Desde muito, ela sabia que o aniversário, este ano, seria
num domingo.
Mas só quando faltavam quatro ou seis semanas, começara a
ver na coincidência uma promessa de alegrias incomuns e convidara o esposo a
tirarem um retrato. Acreditava que este haveria de
apreender seu júbilo, do mesmo modo que o da Primeira Comunhão retivera para
sempre os cânticos. - Ora... Temos
tantos... - respondera o homem. Se tivéssemos filhos... Aí, bem. Mas nós dois!
Para que retratos? Dois velhos!
A mão esquerda, erguida, com o indicador e o médio
afastados, parecia
fazer da solidão uma coisa tangível - e ela se reconhecera
com tristeza no dedo menor, mais fino e recurvo. Prendera grampos aos cabelos
negros, lisos, partidos ao meio, e levantara-se.

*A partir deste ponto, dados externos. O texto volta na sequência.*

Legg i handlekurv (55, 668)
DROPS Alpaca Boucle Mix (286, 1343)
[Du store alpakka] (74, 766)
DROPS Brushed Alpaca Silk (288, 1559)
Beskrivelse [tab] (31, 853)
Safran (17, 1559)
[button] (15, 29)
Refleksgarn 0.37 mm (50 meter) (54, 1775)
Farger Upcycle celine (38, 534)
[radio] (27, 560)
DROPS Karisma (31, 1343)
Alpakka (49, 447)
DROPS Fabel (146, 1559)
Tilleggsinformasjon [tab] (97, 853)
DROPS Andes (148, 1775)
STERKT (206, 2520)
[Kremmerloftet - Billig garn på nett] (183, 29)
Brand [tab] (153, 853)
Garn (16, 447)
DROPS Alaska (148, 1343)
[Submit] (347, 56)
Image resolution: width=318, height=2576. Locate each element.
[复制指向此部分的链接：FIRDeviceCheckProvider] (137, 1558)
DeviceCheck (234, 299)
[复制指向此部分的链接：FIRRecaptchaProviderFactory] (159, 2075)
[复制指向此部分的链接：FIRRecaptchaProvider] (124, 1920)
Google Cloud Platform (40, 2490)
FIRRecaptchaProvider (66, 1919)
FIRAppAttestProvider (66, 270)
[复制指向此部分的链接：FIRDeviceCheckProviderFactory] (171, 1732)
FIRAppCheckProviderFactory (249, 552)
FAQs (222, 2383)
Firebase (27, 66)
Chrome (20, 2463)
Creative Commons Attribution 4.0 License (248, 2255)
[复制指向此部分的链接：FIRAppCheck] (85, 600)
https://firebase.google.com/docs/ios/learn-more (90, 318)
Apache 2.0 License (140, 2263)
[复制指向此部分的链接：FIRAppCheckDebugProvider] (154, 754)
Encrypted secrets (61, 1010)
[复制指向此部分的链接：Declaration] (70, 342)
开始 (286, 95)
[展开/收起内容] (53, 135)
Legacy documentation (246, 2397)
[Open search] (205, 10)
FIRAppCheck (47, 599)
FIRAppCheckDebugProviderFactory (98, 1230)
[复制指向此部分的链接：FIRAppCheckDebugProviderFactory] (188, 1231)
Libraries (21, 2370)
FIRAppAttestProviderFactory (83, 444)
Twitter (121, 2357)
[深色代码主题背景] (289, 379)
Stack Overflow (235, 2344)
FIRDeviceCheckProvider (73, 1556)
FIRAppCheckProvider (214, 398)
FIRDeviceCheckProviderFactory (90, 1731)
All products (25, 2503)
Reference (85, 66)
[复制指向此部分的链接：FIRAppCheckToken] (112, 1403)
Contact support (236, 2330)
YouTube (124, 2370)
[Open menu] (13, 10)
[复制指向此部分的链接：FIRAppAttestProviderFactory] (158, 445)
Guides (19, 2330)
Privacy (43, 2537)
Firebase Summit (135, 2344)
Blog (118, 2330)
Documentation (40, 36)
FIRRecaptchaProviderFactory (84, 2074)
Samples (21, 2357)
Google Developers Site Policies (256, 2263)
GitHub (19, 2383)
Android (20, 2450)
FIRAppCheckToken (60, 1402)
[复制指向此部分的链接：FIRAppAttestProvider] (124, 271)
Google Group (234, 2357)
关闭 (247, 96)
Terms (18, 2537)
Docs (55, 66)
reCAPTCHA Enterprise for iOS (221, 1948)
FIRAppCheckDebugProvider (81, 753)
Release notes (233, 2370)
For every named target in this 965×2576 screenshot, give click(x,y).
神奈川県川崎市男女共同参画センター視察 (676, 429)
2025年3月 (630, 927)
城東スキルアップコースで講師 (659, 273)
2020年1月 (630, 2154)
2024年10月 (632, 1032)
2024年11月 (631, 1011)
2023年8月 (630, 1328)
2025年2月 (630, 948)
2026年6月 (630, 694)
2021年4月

- Está bem. Você não quer...
(A voz nasalada, contida, era um velho sinal de desgosto.)
- Suas tolices, Matilde... Quando é isso?
Como se a idéia a envergonhasse, ela inclinara a cabeça:
- Em setembro - dissera. No dia vinte e quatro. Cai num
domingo e eu...
- Ah! Uma comemoração - interrompera o esposo. Vinte anos
de casamento... Um retrato ameno e primaveril. Como nós. Na véspera do aniversário, ao deitar-se, ela
ainda lembrara essas palavras; mas purificara-se da ironia e as repetira em
segredo, sentindo-se reconduzida ao estado de espírito que lhe advinha na
infância, em noites semelhantes: um oscilar entre a espera de alegrias e o
receio de não as obter. Agora, ali
estava o domingo, claro e tépido, com réstias de sol no mosaico, no leito, nas
paredes, mas não com as alegrias sonhadas, sem o que tudo o mais se tornava
inexpressivo.
- Se você não quiser, eu não faço questão do retrato -
disse ela. Foi tolice.
- O fotógrafo já deve estar esperando. Por que não muda o
penteado?
Ainda há tempo.
- Não. Vou assim mesmo.
Abriu a porta, saíram. Flutuavam raras nuvens brancas; as
folhas das aglaias tinham um brilho fosco. Ela deu o braço ao marido e sentiu,
com espanto, uma anunciação de alegrias no ar, como se algo em seu íntimo
aguardasse aquele gesto.
Seguiram. Soprou um vento brusco, uma janela se abriu, o
sol flamejou nos vidros. Uma voz forte de mulher principiou a cantar,
extinguiu-se, a música de um acordeão despontou indecisa, cresceu. E quando o
sino da Matriz começou a vibrar, com uma paz inabalável e sóbria, ela
verificou, exultante, que o retrato não ficaria vazio: a insubstancial riqueza
daqueles minutos o animaria para sempre.
- Manhã linda! - murmurou. Hoje eu queria ser menina.
- Você é.
A afirmativa podia ser uma censura, mas foi como um
descobrimento que Matilde a aceitou. Seu coração bateu forte, ela sentiu-se
capaz de rir muito, de extensas caminhadas, e lamentou que o marido,
circunspecto, mudo, estivesse alheio à sua exultação. Guardaria, assim, através
dos anos, uma alegria solitária, da qual Antônio para sempre estaria
ausente. Mas quem poderia assegurar,
refletiu, que ele era, não um participante de seu júbilo, mas a causa mesma de
tudo o que naquele instante sentia; e que, sem ele, o mundo e suas belezas não
teriam sentido? Estas perguntas tinham o
peso de afirmativas e ela exclamou que se sentia feliz.
- Aproveite - aconselhou ele. Isso passa.
- Passa. Mas qualquer coisa disto ficará no retrato. Eu
sei. As duas sombras, juntas, resvalavam
no muro e na calçada, sobre a qual ressoavam seus passos.
- Não é possível guardar a mínima alegria - disse ele. Em
coisa
alguma. Nenhum vitral retém a claridade. Cinco meninas
apareceram na esquina, os vestidos de cambraia
parecendo-lhes comunicar sua leveza, ruidosas,
perseguindo-se, entregues à infância e ao domingo, que fluíam com força através
delas. Atravessaram a rua, abriram um portão, desapareceram.
Ela apertou o braço do marido e sorriu, a sentir que um
júbilo quase angustioso jorrava de seu íntimo. Compreendera que tudo aquilo era
inapreensível: enganara-se ou subestimara o instante ao julgar que poderia
guardá-lo. “Que este momento me possua, me ilumine e desapareça - pensava. Eu o
vivi. Eu o estou vivendo.”
Sentia que a luz do sol a trespassava, como a um vitral.